7) Why do migrations hang more often than “normal VM runtime” during incidents?

Migrations amplify bandwidth and storage requirements and are sensitive to latency. A VM can limp along with cache and retries; a migration is a tight loop that times out.

8) What should I do if one node is slow but still part of the cluster?

Treat it like a partial failure: evacuate workloads where safe, reduce what depends on that node, and investigate hardware/network/storage on that host specifically.

9) Is it safe to restart corosync or pmxcfs during an incident?

Sometimes, but it’s not a first-line move. Restarting can cause membership changes and lock churn. Stabilize network/storage first, then restart with a clear objective.

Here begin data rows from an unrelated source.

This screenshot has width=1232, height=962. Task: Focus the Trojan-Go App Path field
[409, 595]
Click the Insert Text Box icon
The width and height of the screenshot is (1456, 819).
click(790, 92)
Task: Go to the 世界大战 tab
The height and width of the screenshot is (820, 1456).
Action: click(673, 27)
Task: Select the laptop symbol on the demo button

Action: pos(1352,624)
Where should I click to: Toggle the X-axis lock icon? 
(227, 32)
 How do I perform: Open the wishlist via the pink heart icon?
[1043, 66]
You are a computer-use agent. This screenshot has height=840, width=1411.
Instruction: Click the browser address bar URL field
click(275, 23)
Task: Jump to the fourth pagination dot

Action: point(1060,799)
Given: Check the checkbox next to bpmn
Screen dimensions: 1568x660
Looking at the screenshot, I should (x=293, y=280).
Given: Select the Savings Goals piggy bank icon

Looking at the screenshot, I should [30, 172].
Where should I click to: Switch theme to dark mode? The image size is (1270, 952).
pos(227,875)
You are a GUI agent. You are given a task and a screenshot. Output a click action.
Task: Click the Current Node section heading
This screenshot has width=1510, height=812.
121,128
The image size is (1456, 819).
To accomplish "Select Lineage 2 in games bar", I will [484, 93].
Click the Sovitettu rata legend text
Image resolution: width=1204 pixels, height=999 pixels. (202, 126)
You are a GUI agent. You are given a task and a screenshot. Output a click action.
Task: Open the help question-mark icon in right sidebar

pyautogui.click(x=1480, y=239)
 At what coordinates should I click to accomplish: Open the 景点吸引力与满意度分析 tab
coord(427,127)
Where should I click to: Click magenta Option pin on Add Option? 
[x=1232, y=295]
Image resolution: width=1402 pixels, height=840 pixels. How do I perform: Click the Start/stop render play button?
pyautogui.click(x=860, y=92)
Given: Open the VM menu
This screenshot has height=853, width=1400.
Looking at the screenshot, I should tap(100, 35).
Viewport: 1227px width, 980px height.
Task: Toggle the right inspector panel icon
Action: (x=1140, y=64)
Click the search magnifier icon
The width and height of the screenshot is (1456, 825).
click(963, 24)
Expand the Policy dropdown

10) What’s the best “single metric” to alert on for these issues?

There isn’t one. Combine: pmxcfs responsiveness (synthetic checks), network loss/jitter, storage latency/slow ops, and host I/O wait. Quorum alone is a feel-good metric.

Next steps you can do this week

If you run Proxmox in production, here’s the practical path that actually changes outcomes:

Add a synthetic pmxcfs check: measure and alert if ls /etc/pve exceeds a small threshold on any node.
Alert on network errors on the Corosync interfaces: CRC errors, drops, link flaps. This catches “quorum is fine” degradations early.
Alert on storage latency: ZFS pool iostat anomalies, Ceph slow ops, NFS client retransmits. Storage is the silent majority of these incidents.
Keep Corosync timeouts sane: don’t use tuning as a bandage for a bad network. If you must tune, document why and what measurement justified it.
Run a failure drill: simulate a congested storage network or a flapping link and practice “stabilize first.” Your future self will be grateful and slightly less tired.

Corosync is not lying to you. It’s just answering a smaller question than the one you’re asking.
If you want a cluster that survives, measure the whole organism—network quality, storage latency, control-plane responsiveness—and treat “quorum: yes” as the start of diagnosis, not the end.